Alannah Hurley, with the United Tribes of Bristol Bay, called the invitation by the Pebble Limited Partnership a public relations stunt. She said her organization is not interested in having a discussion based on the presumption that a mine will be built.
“We have zero interest in wasting our time on that discussion because we do not support the development of the Pebble Mine,” Hurley said on Friday.
Rather than attending the meeting Monday in Anchorage, her group and others plan to hold a rally.
Nelli Williams, director of Trout Unlimited’s Alaska program, said critics of the proposed mine have been clear in their position for years. “We’ve said it 100 times and our message isn’t changing and hasn’t changed,” she said.
Mike Heatwole, a spokesman for the Pebble Partnership, said a member of an advisory committee assembled by the partnership wanted an opportunity to speak with mine opponents, prompting the invitations.
He had not heard from anyone who was accepting the invitation to meet, he said.

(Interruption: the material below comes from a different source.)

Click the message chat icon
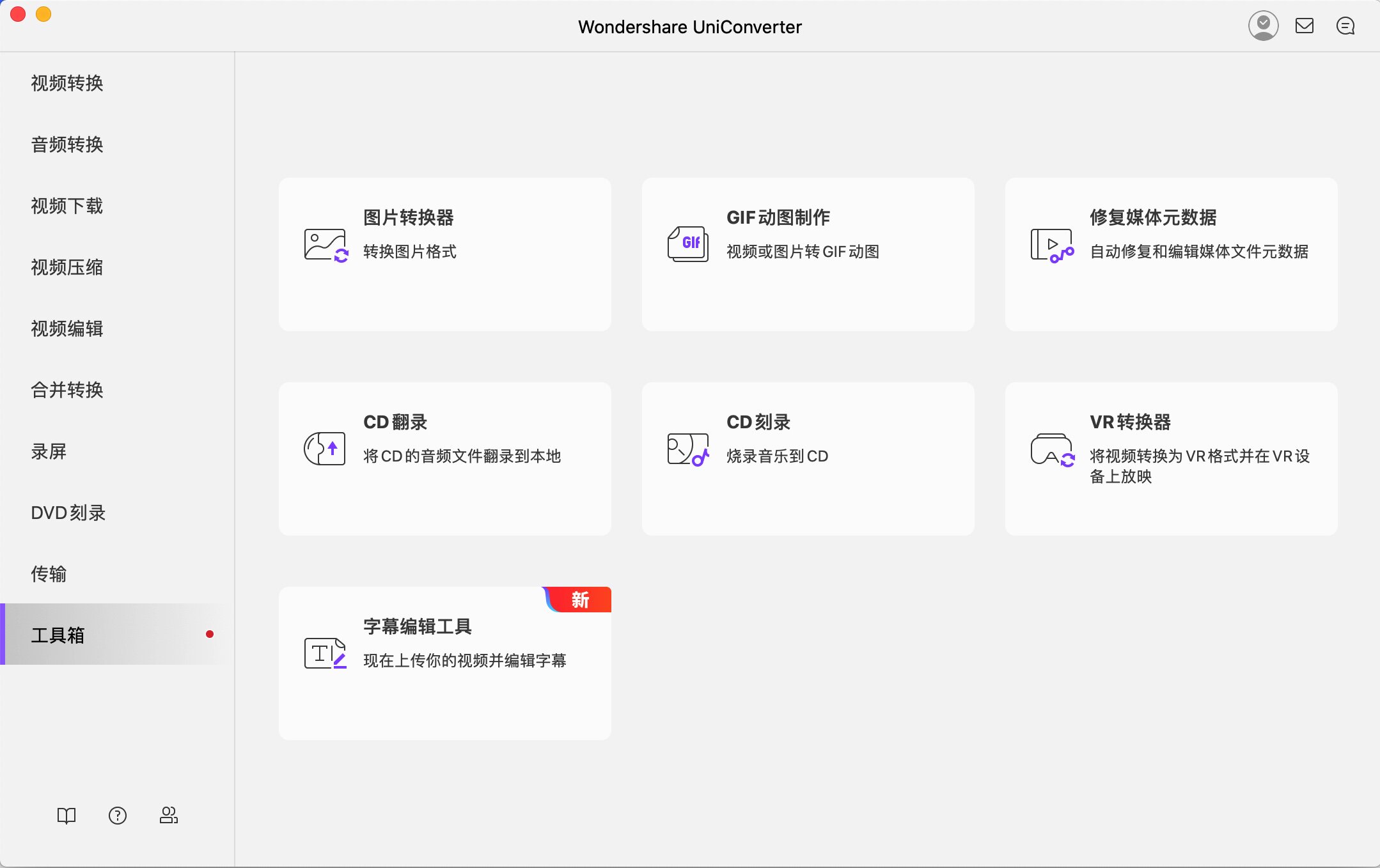This screenshot has width=1380, height=868. pos(1345,26)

“Clearly, some seem to prefer demonstrating to dialogue. I think that that’s an unfortunate outcome,” Heatwole said. “I think everyone is better served when we sit across the table from each other and hear each other out.”
Pebble isn’t trying to change the oppositions’ views, he said.

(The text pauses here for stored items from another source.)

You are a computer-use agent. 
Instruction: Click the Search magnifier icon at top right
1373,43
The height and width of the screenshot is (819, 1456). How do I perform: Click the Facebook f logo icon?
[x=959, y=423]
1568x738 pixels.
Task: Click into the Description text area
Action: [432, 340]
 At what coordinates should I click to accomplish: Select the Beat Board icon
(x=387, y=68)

The Pebble deposit is in southwest Alaska’s Bristol Bay region. About half of the world’s sockeye salmon is produced by Bristol Bay, the U.S. Environmental Protection Agency has said.
A legal fight between the Pebble partnership and EPA ended earlier this year, with a settlement in which EPA pledged to initiate a process for withdrawing restrictions on development in the Bristol Bay region proposed during the Obama administration. The EPA is in the midst of a public comment period on the intended withdrawal of the proposed restrictions.
Critics say the Bristol Bay region is not the place for this kind of project. But others objected to what they worried would be a pre-emptive veto of the project by the EPA and argued that Pebble should be allowed to go through the permitting process, where project plans would be vetted.
Pebble hopes to move into the permitting phase for the project yet this year and to secure a long-term partner or investor in the project. The preference would be to have a partner in place before moving to permitting, Heatwole said.